-------- EXTRACT PROVIDED
- Directed by: Juliet Bashore
- Produced by: Cheryl Farthing; Rebecca Dobbs;
- Cinematography: Juliet Bashore; Constantine Giannaris; Stefan Piwko;
- Edited by: Peter Webber; Androu Morgan; Melody London;
- Music by: Kevin Mills; John Eacott;
- Production companies: Maya Vision Production; (for Channel Four);
- Release dates: 1991 (Part 1); 1992 (Part 2);
- Running time: 45 minutes
- Country: Germany
- Language: German

= The Battle of Tuntenhaus =

1991 Documentary film about The Tuntenhaus, a gay squat on Berlin's Mainzer Strasse

The Battle of Tuntenhaus is a 1991 documentary film directed by Juliet Bashore. The documentary follows the inhabitants of the Tuntenhaus ("house of queers") a gay and drag queen squat on Mainzer Strasse in East Berlin.

== Synopsis ==
The first part of the documentary introduces the Tuntenhaus ("house of queers") – a gay and radical drag queen squat on Mainzer Strasse in East Berlin, in 1990; the occupation is one of many on the street, which was known as a "hotbed of revolutionary and anti-fascist activity."
----------------
-------- INFORMATION SHOWN
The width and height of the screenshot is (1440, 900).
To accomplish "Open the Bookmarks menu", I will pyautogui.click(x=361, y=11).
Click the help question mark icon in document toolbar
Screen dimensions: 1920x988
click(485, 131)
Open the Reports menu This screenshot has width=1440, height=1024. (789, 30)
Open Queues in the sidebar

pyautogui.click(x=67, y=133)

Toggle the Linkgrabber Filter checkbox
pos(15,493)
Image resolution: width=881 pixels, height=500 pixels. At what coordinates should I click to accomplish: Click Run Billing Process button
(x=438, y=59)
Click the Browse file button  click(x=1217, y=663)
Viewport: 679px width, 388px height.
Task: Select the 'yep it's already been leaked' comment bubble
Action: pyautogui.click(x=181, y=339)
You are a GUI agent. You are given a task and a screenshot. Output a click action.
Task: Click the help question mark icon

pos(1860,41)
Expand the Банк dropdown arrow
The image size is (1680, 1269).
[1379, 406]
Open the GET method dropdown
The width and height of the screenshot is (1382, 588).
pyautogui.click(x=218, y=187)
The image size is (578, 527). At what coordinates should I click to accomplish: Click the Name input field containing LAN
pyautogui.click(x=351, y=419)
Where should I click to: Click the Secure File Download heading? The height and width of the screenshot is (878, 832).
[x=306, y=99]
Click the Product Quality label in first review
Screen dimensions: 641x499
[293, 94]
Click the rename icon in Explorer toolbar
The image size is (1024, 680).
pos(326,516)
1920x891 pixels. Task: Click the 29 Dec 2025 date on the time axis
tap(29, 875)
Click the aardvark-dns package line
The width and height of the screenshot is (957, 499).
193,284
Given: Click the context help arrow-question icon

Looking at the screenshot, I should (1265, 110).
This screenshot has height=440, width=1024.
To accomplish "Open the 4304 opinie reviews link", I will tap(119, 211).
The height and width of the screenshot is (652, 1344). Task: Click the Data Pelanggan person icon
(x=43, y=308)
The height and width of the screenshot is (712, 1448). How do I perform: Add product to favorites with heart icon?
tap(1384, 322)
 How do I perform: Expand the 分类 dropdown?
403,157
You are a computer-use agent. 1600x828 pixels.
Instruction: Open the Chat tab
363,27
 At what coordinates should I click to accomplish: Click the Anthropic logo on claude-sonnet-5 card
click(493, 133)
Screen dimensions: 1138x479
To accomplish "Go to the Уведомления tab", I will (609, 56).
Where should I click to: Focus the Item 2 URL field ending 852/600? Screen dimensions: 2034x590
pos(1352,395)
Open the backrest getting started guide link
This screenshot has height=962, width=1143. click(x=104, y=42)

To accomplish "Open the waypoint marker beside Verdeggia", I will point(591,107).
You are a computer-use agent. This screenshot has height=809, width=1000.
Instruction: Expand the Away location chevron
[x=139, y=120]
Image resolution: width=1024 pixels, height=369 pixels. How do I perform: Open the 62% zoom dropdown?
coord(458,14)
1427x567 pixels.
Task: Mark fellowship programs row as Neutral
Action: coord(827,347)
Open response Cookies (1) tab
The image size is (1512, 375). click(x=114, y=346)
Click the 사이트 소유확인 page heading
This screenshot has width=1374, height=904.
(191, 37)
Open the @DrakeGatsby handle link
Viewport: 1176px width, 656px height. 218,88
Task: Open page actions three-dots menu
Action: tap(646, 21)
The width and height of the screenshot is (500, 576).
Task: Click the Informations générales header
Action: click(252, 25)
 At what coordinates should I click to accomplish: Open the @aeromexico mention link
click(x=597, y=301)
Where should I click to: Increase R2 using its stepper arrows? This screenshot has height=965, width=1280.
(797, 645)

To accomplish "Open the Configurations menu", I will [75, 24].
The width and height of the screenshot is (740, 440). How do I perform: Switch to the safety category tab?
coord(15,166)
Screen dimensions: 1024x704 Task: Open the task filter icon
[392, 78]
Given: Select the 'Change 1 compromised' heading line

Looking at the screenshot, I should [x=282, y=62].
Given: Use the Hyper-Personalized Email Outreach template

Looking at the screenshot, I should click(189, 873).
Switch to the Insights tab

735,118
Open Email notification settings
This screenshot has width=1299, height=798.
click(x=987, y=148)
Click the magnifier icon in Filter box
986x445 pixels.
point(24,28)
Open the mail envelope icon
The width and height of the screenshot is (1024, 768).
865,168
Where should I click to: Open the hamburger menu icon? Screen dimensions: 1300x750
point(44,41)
----------------
§ **WHAT YOU NEED TO DO**:
(a) From the film article, rewrite the part that opens with "The Battle of Tuntenhaus is" and closes with "in East Berlin.", swapping "East Berlin" for "the eastern half of Berlin".
(b) Answer these about the film article:
(i) Who edited the film?
(ii) What is its running time?
(iii) According to the synopsis, what was Mainzer Strasse known as?

§ **EXPECTED OUTPUTS**:
(a)
The Battle of Tuntenhaus is a 1991 documentary film directed by Juliet Bashore. The documentary follows the inhabitants of the Tuntenhaus ("house of queers") a gay and drag queen squat on Mainzer Strasse in the eastern half of Berlin.

(b)
(i) Peter Webber, Androu Morgan and Melody London
(ii) 45 minutes
(iii) A "hotbed of revolutionary and anti-fascist activity."